◆ **Pixel coordinate grounding data**:
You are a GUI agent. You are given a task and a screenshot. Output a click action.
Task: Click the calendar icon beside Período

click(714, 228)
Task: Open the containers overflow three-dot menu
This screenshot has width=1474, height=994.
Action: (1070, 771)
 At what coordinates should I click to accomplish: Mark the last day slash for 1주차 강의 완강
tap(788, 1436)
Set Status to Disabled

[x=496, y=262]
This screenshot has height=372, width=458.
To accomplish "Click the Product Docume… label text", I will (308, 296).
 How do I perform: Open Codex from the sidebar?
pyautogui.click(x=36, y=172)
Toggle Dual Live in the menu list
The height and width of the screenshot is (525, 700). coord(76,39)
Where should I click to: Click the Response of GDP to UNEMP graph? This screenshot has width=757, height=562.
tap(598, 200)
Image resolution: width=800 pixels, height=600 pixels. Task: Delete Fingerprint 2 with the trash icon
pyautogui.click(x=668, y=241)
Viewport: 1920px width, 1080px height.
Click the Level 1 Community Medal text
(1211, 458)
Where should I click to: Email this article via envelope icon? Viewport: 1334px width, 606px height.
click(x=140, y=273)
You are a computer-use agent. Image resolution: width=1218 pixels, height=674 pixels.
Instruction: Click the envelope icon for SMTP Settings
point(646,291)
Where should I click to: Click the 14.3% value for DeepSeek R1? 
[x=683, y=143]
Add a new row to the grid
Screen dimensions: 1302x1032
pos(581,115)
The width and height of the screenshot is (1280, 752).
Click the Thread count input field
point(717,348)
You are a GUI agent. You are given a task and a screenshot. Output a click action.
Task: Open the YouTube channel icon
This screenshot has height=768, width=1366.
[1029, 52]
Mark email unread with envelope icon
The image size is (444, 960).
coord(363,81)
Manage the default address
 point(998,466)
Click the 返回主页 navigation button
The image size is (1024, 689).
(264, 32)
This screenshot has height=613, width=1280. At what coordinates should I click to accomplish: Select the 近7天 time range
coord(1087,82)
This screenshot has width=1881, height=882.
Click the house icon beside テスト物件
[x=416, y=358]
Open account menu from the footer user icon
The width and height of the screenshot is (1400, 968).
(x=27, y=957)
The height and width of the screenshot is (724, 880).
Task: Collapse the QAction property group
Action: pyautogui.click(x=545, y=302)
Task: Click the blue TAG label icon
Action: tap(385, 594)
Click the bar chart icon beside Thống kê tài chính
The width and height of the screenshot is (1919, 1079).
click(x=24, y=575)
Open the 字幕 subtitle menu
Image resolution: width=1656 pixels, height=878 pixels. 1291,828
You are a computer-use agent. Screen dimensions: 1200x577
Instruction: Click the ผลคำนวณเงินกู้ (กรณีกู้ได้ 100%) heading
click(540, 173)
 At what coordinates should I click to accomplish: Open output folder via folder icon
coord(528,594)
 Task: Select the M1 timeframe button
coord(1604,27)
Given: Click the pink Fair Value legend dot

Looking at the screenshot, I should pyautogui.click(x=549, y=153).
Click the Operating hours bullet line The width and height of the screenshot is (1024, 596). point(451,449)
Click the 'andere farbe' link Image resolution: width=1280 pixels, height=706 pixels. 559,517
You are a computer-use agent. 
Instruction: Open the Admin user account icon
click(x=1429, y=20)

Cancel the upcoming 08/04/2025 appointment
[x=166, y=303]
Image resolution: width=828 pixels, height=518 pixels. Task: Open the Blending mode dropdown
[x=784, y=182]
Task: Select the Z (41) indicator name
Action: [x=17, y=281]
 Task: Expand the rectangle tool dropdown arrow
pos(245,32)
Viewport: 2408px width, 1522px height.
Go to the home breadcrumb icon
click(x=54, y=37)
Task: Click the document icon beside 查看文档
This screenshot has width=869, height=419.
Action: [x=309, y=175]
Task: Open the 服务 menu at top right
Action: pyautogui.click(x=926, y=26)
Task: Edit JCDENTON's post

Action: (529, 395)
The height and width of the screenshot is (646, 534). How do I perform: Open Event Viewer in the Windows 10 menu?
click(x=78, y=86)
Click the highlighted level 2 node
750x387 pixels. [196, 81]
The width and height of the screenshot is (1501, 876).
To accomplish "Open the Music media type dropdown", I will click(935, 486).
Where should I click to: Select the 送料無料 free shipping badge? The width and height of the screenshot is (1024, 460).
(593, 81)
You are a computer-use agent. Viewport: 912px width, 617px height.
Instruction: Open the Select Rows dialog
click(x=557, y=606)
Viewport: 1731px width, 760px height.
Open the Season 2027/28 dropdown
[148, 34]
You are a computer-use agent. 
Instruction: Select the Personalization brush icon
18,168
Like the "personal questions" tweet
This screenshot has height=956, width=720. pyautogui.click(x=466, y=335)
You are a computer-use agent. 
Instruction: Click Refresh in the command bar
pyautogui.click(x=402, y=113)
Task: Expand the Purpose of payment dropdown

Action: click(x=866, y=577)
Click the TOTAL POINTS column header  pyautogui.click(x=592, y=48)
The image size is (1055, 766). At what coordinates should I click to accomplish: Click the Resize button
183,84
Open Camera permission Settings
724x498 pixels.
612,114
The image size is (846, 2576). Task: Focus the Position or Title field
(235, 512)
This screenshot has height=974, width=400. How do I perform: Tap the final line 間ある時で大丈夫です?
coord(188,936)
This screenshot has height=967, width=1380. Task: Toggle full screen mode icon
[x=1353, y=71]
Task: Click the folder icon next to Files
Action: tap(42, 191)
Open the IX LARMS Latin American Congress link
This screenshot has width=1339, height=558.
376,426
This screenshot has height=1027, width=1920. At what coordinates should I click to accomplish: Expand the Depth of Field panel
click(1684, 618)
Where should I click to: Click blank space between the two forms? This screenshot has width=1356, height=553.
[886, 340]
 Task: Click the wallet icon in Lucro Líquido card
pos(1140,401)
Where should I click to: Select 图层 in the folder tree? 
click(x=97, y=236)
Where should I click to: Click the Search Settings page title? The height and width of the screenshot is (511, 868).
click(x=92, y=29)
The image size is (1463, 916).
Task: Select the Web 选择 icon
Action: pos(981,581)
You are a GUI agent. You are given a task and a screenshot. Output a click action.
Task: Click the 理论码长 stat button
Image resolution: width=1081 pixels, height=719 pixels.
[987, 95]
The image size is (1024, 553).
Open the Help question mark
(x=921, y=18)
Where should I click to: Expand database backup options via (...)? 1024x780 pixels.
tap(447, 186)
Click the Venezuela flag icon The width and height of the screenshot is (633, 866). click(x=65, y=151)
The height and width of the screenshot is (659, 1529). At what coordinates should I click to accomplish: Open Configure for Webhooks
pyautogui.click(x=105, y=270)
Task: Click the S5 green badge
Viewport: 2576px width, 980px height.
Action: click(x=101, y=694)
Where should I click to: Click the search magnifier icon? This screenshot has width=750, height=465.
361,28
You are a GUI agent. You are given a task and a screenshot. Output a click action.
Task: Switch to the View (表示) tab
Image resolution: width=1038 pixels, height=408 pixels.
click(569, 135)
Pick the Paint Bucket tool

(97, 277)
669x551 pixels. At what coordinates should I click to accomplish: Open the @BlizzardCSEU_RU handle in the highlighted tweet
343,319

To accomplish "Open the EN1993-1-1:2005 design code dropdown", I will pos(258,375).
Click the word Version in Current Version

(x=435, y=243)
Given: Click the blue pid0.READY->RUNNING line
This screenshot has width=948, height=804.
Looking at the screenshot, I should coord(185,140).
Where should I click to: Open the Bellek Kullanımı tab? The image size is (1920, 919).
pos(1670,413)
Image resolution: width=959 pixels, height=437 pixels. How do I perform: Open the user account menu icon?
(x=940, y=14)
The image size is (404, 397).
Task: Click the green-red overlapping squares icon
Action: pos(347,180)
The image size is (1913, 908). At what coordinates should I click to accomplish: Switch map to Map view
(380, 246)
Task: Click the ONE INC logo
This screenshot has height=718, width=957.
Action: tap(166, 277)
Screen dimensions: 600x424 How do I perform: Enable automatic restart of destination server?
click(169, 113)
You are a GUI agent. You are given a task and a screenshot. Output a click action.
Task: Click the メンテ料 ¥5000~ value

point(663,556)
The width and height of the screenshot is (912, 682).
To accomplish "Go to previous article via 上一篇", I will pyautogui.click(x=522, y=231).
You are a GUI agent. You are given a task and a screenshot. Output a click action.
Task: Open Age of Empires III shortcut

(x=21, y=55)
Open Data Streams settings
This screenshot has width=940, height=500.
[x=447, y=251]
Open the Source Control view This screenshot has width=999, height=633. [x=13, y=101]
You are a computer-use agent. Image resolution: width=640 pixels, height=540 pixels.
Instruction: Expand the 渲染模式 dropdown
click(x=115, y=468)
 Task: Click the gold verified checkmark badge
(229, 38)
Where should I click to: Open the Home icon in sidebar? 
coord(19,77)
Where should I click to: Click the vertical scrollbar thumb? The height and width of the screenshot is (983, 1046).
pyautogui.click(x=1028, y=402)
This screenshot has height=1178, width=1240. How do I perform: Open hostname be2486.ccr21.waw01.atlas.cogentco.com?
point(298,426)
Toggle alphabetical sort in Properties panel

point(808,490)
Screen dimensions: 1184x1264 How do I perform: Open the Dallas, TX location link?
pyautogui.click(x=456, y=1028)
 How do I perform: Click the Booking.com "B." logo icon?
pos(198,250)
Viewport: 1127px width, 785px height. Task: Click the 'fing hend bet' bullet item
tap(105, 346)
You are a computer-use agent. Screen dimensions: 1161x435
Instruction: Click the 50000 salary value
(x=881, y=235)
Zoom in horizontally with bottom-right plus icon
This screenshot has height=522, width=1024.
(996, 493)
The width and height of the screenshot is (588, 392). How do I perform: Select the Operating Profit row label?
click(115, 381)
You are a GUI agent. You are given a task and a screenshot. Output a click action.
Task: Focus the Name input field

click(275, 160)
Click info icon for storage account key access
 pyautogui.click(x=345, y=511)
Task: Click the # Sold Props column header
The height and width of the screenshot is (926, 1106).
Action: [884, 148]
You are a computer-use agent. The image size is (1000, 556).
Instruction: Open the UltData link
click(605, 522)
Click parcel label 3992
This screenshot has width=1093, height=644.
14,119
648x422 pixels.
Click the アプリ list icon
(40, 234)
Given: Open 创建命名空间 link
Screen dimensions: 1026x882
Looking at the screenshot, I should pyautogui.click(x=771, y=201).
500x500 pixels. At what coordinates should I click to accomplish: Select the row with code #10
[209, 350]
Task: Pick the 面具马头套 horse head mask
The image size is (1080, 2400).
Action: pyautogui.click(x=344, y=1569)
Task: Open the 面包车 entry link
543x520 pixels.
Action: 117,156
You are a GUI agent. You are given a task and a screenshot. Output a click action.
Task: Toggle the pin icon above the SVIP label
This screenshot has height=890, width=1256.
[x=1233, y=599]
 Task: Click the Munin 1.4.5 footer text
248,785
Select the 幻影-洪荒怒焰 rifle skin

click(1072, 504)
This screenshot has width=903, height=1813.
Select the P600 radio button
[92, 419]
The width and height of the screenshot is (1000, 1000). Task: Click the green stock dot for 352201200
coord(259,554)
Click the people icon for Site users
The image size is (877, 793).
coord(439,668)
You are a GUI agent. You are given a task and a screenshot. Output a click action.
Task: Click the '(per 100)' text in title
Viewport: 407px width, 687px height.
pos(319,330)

◆ **TASK DIRECTIONS**: Look above for the line with "This screenshot has height=1027, width=1920."; retype exactly that line, every line after it up to the line with "Click the Venezuela", and that line too, nothing else.

◆ **EXERCISE SOLUTION**:
This screenshot has height=1027, width=1920. At what coordinates should I click to accomplish: Expand the Depth of Field panel
click(1684, 618)
Where should I click to: Click blank space between the two forms? This screenshot has width=1356, height=553.
[886, 340]
 Task: Click the wallet icon in Lucro Líquido card
pos(1140,401)
Where should I click to: Select 图层 in the folder tree? 
click(x=97, y=236)
Where should I click to: Click the Search Settings page title? The height and width of the screenshot is (511, 868).
click(x=92, y=29)
The image size is (1463, 916).
Task: Select the Web 选择 icon
Action: pos(981,581)
You are a GUI agent. You are given a task and a screenshot. Output a click action.
Task: Click the 理论码长 stat button
Image resolution: width=1081 pixels, height=719 pixels.
[987, 95]
The image size is (1024, 553).
Open the Help question mark
(x=921, y=18)
Where should I click to: Expand database backup options via (...)? 1024x780 pixels.
tap(447, 186)
Click the Venezuela flag icon The width and height of the screenshot is (633, 866). click(x=65, y=151)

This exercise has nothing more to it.